Пойти домой к Антону – вот же заманчивая идея! Я не откажусь от такого соблазнительного предложения.

Вау, а если он там тебя… того?

С ума сошла? Это же не знойный альфач Кей или какой-нибудь извращенец Келла, это Антон Тропинин. Милый и хороший мальчик.

Маньяки тоже, знаешь ли, в глазах других нормальными казались, даже тихими и спокойными…

Умолкни. Это мой Антон. И я ему доверяю. Кстати, надо не забыть его пригласить и к себе в гости, а то меня родственники уже достали. Каждый из них считает своим долгом едва ли не ежедневно спросить о том, «как дела у твоего Антона?» и «почему он не приходит, неужели даже он тебя не выдержал?» А Нелли до сих пор выведывает у меня: «Правда ли, что у тебя два парня, а то все сплетничают, что у тебя их четыре». На мои вопросы о том, где я взяла столько кавалеров, Нелли отвечала лишь, что только хранительницы слухов, то есть Фроловна и прочие подъездные бабки владеют этой информацией, а она, Нелли, им не верит, потому что «четыре парня для такой, как я, это явный перебор».

– Идем, если, конечно, я тебе не помешаю, – кивнула я молодому человеку.

– Ты что, не помешаешь. Только… у меня немного не прибрано, так что не обращай внимания на беспорядок. В некоторые комнаты лучше… просто не заходить.

– Можно подумать, у меня всегда прибрано! – воскликнула я, обрадованная приглашением. – Ты бы видел сейчас мою комнату! Нелька искала какую-то пропавшую тетрадку по математике, так она перевернула вверх дном и шкаф, и оба письменных стола. На полу ступить негде уже второй день. Я ей говорю – убирайся, ты же все это натворила, а она мне твердит, что уберет, но все время забывает. А я не убираю из принципа.

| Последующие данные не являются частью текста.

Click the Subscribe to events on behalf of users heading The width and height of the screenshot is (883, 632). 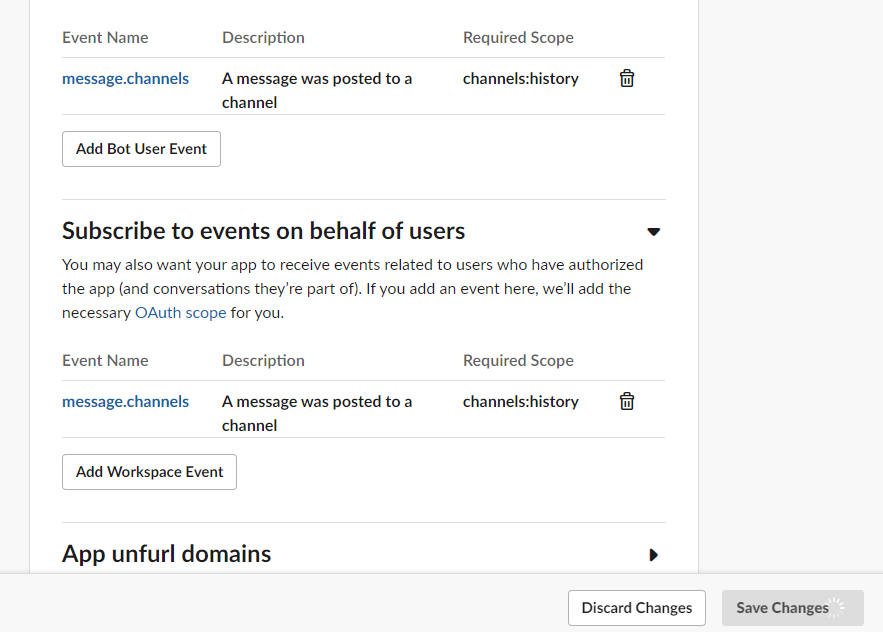pyautogui.click(x=264, y=231)
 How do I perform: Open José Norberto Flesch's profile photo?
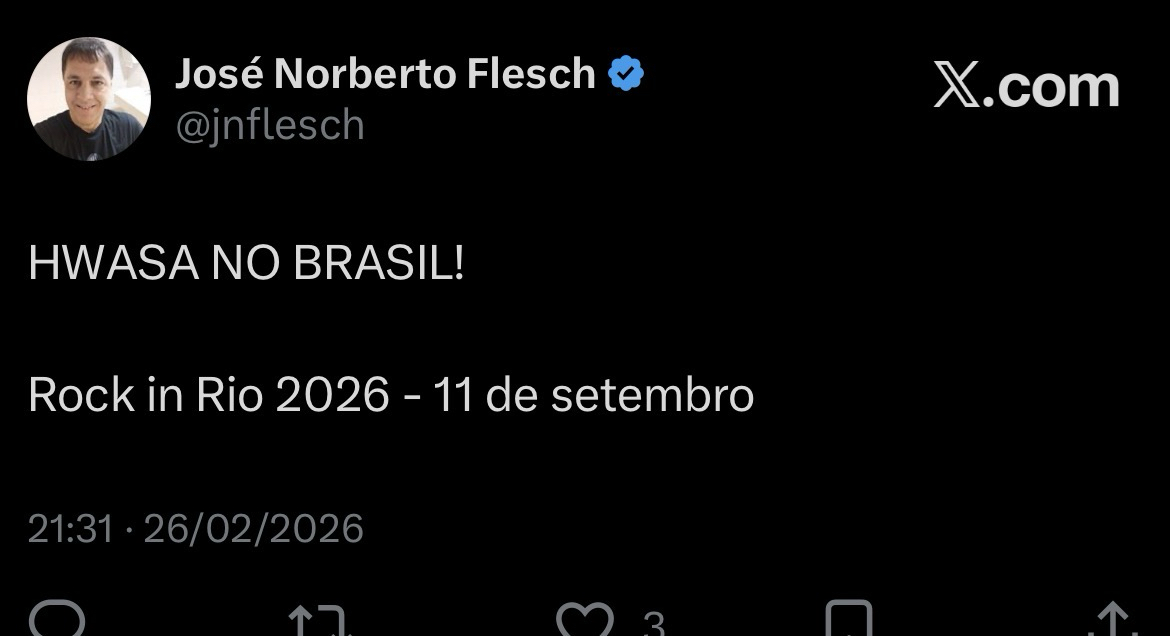88,99
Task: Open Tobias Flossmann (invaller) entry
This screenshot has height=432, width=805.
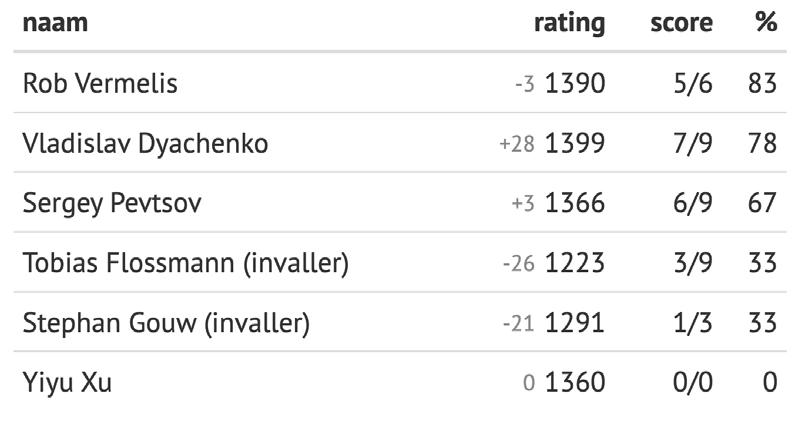Action: [186, 263]
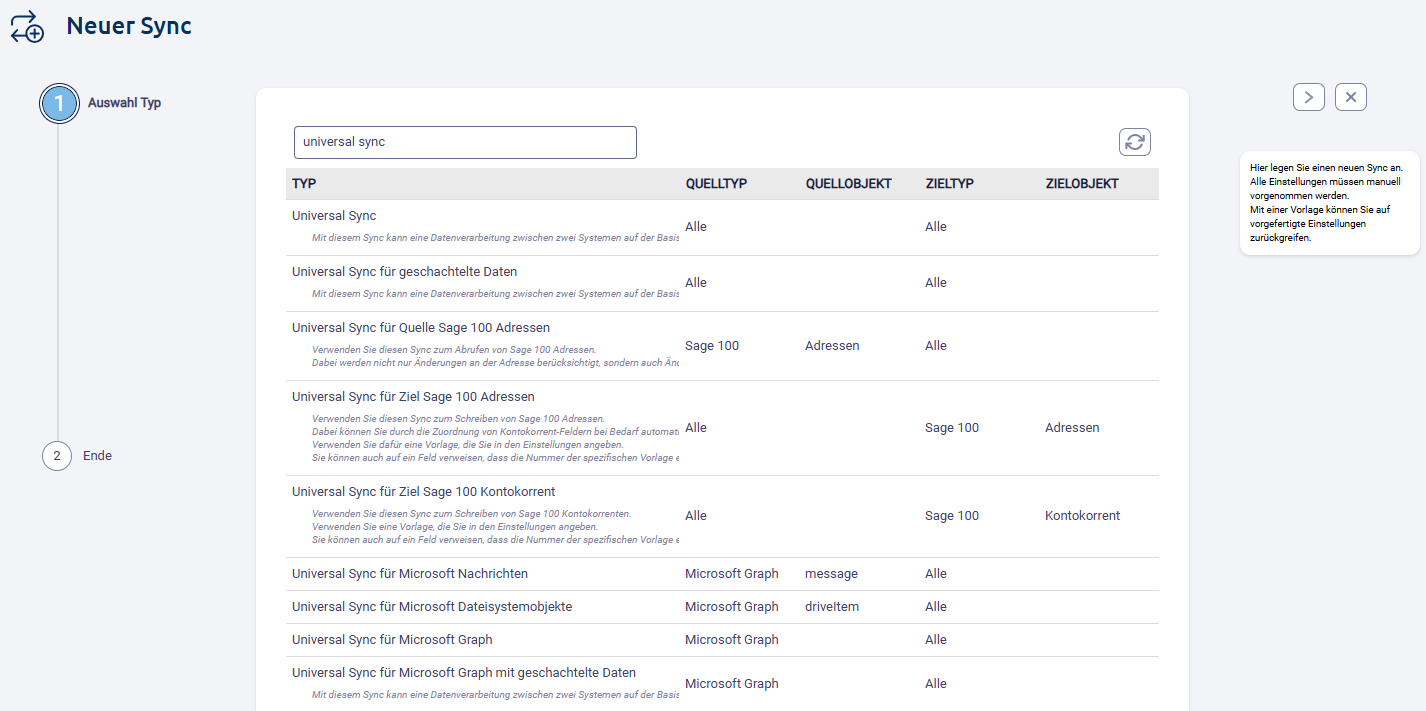Click the refresh icon above the table

(x=1134, y=142)
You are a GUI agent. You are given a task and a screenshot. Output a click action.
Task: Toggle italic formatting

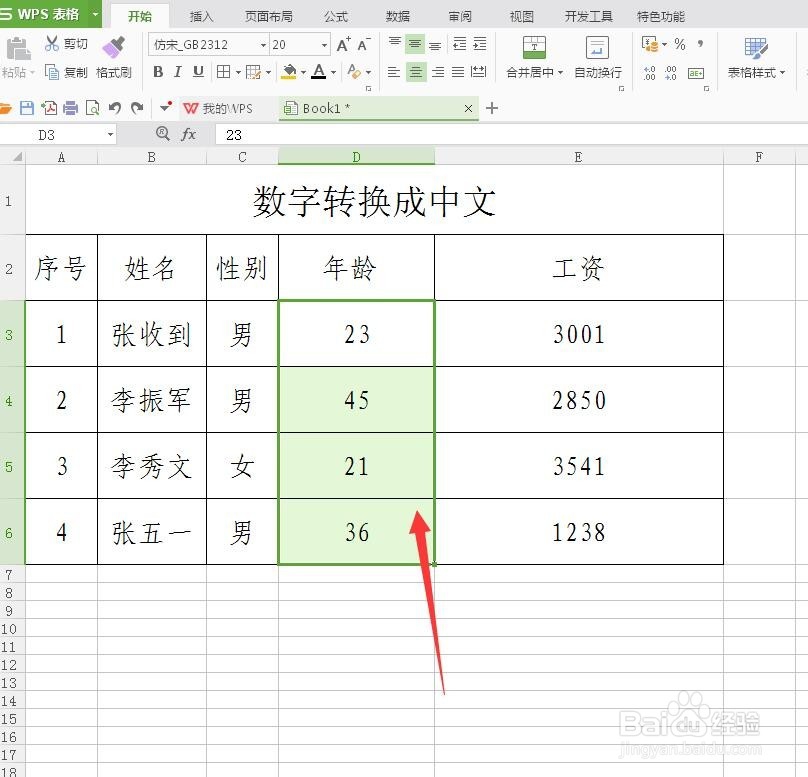tap(178, 72)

До дома Антона мы добрались за полчаса, чуть поплутав по центру. Посмотрев на дом Тропинина, я едва не присвистнула – огромное элитное здание, которое построили совсем недавно. Такое чувство, что большинство моих знакомых – жуткие богатеи, живущие в крутых домах. У меня скоро будет комплекс неполноценности на этой почве. Ах да, кто-то из родителей Антоши – бизнесмен, а им, как известно, положено жить в роскошных квартирах – статус обязывает. Как ехидно размышляет Леша, «если наши отечественные олигархи и прочие короли российской жизни будут жить не в шикарных хоромах, а в обычных квартирках, то другие бизнесмены начнут думать, что они, олигархи, в бедственном положении, раз не могут приобрести крутой хаты, и не станут вести с ними никаких дел».

– Красивый дом, – сказала я Антону, когда мы входили в единственный большой подъезд, пройдя мимо поста секьюрити.

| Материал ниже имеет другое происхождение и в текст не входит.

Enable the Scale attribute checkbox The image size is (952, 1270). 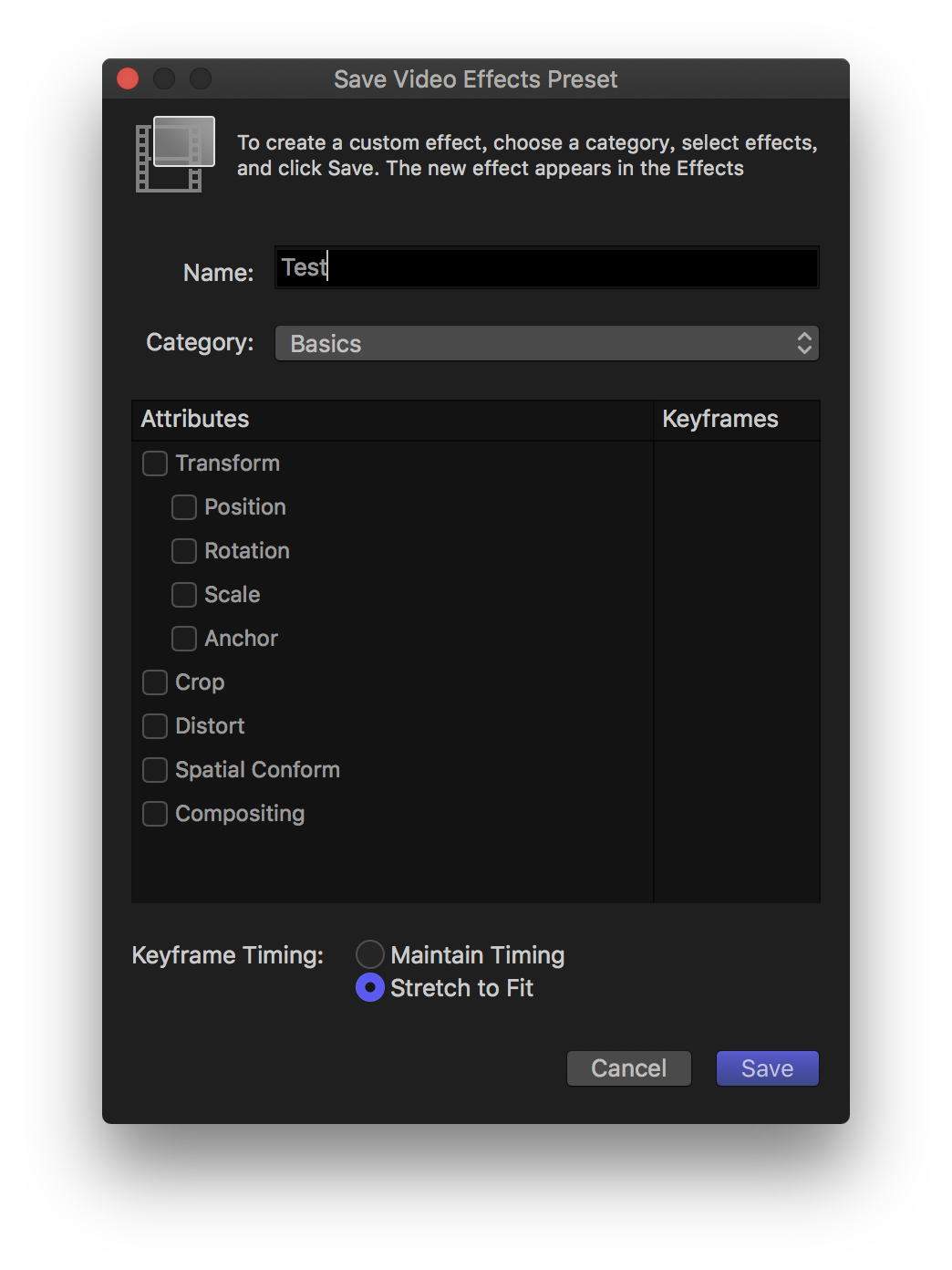coord(184,595)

– Да, правда, только безжизненный. Мне твой больше нравится, – ответил он.

– Правда? А мне твой. Махнемся? – предложила я тут же.

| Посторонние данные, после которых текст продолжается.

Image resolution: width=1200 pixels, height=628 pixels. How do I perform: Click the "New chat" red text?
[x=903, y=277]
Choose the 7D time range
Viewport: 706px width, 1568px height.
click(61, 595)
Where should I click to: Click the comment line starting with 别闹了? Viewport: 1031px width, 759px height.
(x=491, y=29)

– Ты еще квартиры не видела.

– О, это зловеще звучит. Дизайнер плохо поработал? – не поняла я его.

– Вроде того.

На бесшумном и скоростном лифте (лифт! Сколько воспоминаний и эмоций!) мы добрались до седьмого этажа, а уже через минуту оказались в большой и светлой квартире, в которой имел честь проживать Антон.